1. Malbork Castle, Poland  

silviaHB / Pixabay

The Castle of the Teutonic Order in Malbork is one of the most famous medieval castles in Europe. At the time of its completion (1406) it was the largest brick castle in the world. It was built by the Teutonic Order after the conquest of Old Prussia (not to be confused with the late Duchy of Prussia). It become the inspiration for many subsequent Teutonic castles and other Gothic buildings in north-eastern Europe. It is a symbol of power and cultural tradition as well as a representation of the drama of Christianity in the late Middle Ages. The magnitude and the size of Malbork Castle is unbelievable.

2. Tattershall Castle, England

By Brian from UK (Tattershall Castle, Tatterhsall, Lincolnshire) [CC BY-SA 2.0 (http://creativecommons.org/licenses/by-sa/2.0)], via Wikimedia Commons

The castle has its origins probably in a stone castle built in 1231 by Robert de Tattershall. In 15th century Ralph, 3rd Lord Cromwell, Treasurer of England decided to expand the building using bricks, introduced to Englishmen by Flemish weavers. There was plenty of stone in the area so the reason to use bricks was rather a fashion that a necessity. The main part of the castle – the Great Tower – still remains, together with the moat. It has four floors, slightly increasing in size thanks to the reduction of wall thickness. The parlor on the ground floor used to be the place where local tenants would pay the rent. Nowadays you can organize a civil wedding in there.

3. Häme Castle, Finland

Lauri Rantala [CC BY 2.0 (http://creativecommons.org/licenses/by/2.0)], Wikimedia Commons

Although today Häme Castle is located in the city center originally it was built on an island. The construction of the brick castle was probably started after the Novgorod invasion in 1311. From 14th century to the end of 16th century Häme Castle was an important fortification in the area of today’s Finland. In 19th century the castle was transformed into a prison. From 1956 to 1988 Häme Castle has been restored and today it is a museum. It offers the opportunity to rent some of it facilities for private events.

4. Coca Castle, Spain

nachoboza / Pixabay

This great example of late medieval architecture combines Flamboyant Gothic and Islamic styles. It was build in a plain surface on the bank of rivers Voltoya and Eresma. There are two curtain walls on a rectangular plan and a keep called the Tower of Homage. Its upper parts are decorated in Islamic style. Coca castle became a national monument in 1931. Now there is a training school for foresters in the castle. Nevertheless you can still visit it but only with a guided tour.

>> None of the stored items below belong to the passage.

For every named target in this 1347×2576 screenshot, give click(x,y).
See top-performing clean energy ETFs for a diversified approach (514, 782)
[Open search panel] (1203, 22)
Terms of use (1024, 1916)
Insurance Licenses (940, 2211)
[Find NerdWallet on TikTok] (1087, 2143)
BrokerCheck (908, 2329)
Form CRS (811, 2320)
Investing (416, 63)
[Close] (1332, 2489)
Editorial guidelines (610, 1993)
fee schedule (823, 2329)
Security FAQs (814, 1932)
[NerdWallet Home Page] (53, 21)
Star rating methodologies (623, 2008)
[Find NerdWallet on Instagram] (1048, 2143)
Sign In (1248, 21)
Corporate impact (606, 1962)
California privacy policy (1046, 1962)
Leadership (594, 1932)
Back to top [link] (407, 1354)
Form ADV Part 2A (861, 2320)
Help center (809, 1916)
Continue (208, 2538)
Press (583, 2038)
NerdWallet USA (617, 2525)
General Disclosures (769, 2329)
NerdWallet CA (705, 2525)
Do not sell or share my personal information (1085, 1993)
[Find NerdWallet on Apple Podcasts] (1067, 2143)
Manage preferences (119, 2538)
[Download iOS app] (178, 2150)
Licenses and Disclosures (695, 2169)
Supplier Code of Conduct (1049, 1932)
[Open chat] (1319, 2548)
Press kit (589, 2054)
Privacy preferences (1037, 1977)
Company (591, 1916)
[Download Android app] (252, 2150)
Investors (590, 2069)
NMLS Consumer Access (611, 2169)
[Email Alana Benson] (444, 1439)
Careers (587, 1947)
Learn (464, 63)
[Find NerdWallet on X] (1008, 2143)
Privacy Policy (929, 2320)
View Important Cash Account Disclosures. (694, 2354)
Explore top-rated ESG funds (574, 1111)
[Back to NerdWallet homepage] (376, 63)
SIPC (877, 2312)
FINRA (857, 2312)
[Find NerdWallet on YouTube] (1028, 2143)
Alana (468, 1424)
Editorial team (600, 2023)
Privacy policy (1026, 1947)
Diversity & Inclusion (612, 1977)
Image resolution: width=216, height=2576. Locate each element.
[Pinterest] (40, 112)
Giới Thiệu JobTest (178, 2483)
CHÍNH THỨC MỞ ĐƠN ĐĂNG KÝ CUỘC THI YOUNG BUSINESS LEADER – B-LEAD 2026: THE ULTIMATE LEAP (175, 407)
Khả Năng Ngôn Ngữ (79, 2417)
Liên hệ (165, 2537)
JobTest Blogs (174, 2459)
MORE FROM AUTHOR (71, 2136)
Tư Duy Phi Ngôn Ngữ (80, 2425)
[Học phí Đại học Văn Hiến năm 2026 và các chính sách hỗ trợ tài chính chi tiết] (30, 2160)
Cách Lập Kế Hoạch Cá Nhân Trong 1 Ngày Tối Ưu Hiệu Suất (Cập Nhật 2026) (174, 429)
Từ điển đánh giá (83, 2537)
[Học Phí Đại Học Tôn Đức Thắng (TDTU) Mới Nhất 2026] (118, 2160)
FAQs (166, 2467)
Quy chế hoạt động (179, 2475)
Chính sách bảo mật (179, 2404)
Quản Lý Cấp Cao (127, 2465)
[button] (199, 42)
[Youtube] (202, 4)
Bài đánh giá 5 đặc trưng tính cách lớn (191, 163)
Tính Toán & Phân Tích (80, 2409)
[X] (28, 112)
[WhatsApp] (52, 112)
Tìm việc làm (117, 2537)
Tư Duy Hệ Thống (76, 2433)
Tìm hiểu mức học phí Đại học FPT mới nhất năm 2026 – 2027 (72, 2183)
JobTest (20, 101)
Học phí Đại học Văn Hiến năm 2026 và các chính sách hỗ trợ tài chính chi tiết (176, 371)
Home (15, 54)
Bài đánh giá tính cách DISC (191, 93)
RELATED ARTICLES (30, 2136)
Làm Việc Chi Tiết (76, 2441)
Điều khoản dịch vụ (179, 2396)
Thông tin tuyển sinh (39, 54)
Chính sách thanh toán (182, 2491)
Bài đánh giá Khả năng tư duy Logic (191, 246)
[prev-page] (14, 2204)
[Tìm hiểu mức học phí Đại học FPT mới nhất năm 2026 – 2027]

5. Este Castle (Castello Estense), Italy

By Sailko (Own work) [CC BY-SA 3.0 (http://creativecommons.org/licenses/by-sa/3.0)], via Wikimedia Commons

According to the legend, the decision of the Este family to build a new castle in Ferrara was made after a civil riot in 14th century. After the departure of the family to Modena the castle became a residence of the papal legate. Castello Estense was bought from the state by the Province of Ferrara. It became the headquarters of the province. The castle had been heavily damaged during the World War II but it was later reconstructed. The castle dungeons were used as prisons. In 1425 Ugo d’Este and his young stepmother Parisina Malatesta were discovered as lovers and kept there shortly before their execution.